Activity: Your result should be every line of the records below that contains the word "field".
---- Listed records
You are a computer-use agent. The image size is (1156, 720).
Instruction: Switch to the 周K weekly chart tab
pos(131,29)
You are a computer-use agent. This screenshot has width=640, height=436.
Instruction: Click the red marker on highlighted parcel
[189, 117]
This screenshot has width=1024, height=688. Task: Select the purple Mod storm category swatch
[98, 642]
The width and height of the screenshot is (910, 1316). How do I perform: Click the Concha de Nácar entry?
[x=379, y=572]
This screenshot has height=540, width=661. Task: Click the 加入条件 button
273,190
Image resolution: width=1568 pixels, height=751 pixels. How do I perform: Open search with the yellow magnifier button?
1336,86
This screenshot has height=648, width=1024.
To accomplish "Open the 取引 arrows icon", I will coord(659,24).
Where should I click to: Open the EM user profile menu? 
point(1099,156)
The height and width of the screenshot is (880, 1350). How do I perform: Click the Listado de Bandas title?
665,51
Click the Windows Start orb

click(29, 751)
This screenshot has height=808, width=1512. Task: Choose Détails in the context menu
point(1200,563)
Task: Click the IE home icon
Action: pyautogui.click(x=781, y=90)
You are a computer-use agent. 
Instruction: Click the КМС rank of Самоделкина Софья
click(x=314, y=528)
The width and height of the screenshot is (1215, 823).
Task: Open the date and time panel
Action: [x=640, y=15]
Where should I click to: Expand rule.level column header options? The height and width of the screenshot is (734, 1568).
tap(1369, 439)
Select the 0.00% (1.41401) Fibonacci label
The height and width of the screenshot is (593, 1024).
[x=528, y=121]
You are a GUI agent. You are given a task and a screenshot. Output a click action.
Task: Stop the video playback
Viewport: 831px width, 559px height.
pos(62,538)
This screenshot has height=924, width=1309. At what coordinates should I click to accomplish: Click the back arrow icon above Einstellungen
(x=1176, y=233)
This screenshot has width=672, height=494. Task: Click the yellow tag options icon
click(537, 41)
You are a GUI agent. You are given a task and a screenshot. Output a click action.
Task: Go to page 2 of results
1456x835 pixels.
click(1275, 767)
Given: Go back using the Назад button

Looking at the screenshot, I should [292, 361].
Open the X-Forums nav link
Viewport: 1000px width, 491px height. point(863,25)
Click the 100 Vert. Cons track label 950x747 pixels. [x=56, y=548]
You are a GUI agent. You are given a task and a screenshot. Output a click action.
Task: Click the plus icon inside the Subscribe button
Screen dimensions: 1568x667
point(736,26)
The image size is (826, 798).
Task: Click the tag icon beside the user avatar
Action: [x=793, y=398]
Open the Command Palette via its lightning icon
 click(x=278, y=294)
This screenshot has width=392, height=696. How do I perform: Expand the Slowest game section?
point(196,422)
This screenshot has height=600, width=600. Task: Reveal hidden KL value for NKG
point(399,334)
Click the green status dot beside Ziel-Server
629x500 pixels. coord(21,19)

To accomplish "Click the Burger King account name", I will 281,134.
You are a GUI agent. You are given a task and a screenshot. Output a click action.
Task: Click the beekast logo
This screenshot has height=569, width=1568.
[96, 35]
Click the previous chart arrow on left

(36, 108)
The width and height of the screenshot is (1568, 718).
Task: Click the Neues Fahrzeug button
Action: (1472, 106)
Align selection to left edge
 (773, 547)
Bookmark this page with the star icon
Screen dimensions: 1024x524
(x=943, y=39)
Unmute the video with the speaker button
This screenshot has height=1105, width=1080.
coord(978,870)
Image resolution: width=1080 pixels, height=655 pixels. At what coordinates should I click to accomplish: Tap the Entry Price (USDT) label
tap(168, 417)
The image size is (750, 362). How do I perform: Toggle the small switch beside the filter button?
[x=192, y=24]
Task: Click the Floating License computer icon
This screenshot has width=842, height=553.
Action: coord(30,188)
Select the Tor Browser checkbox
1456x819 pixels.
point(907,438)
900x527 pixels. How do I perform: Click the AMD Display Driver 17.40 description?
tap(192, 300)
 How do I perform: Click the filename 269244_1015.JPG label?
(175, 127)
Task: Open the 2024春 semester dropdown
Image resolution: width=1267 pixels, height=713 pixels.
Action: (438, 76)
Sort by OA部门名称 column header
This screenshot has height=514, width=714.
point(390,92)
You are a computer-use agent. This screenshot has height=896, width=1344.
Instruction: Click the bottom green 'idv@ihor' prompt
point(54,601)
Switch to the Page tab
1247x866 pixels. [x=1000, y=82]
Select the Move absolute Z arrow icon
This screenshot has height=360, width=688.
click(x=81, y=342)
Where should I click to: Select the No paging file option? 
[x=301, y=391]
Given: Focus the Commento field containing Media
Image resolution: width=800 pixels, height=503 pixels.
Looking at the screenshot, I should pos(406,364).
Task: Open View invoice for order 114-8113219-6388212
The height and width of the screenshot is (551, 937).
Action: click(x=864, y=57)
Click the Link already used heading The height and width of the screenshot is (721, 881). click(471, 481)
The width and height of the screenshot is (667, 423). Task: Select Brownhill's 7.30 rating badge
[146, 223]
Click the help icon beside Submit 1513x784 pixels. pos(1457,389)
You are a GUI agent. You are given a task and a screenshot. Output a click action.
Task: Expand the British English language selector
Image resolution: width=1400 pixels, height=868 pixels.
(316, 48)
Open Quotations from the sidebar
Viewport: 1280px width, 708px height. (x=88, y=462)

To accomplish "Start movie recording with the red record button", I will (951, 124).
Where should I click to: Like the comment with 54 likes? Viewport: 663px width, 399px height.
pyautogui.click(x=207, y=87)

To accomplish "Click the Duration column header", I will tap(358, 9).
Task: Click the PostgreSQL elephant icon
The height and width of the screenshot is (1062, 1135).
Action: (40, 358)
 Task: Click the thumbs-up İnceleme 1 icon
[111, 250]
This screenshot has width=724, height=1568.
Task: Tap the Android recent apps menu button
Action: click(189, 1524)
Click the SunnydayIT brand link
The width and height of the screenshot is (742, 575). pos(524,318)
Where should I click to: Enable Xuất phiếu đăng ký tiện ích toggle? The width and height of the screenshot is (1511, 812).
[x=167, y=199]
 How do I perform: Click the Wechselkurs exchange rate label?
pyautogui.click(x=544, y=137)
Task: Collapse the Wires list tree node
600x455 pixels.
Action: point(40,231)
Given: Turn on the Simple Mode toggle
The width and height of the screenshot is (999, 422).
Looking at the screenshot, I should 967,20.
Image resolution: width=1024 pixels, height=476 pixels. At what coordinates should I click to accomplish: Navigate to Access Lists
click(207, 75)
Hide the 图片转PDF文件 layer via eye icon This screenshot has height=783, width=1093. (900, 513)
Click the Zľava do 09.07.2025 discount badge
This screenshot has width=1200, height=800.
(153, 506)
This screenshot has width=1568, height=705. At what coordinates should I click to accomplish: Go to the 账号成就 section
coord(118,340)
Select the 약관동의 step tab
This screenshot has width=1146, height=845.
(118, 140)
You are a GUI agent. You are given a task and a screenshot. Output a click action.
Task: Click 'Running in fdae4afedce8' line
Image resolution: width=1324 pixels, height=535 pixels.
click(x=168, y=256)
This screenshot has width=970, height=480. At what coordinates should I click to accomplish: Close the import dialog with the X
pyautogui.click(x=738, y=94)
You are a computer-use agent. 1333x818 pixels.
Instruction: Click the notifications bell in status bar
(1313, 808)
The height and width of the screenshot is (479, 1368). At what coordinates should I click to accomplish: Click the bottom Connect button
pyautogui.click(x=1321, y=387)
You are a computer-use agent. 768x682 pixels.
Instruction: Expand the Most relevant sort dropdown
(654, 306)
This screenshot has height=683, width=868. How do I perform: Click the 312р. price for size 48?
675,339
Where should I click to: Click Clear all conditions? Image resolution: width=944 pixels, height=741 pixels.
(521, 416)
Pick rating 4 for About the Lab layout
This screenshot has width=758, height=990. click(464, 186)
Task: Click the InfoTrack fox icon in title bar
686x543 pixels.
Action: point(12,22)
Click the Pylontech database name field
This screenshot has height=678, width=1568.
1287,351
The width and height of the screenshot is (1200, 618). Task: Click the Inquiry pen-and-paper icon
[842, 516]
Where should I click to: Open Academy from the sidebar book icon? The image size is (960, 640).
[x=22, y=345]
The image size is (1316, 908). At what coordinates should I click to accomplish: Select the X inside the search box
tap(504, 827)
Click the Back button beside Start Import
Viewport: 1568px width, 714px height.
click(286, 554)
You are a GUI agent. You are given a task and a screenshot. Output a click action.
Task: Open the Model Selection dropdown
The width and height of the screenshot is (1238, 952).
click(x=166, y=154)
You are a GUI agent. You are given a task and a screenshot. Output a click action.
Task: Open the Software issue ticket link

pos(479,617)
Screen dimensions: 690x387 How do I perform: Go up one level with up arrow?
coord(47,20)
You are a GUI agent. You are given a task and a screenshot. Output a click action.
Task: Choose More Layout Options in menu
--------
Result below:
Given: Focus the Commento field containing Media
Click the Pylontech database name field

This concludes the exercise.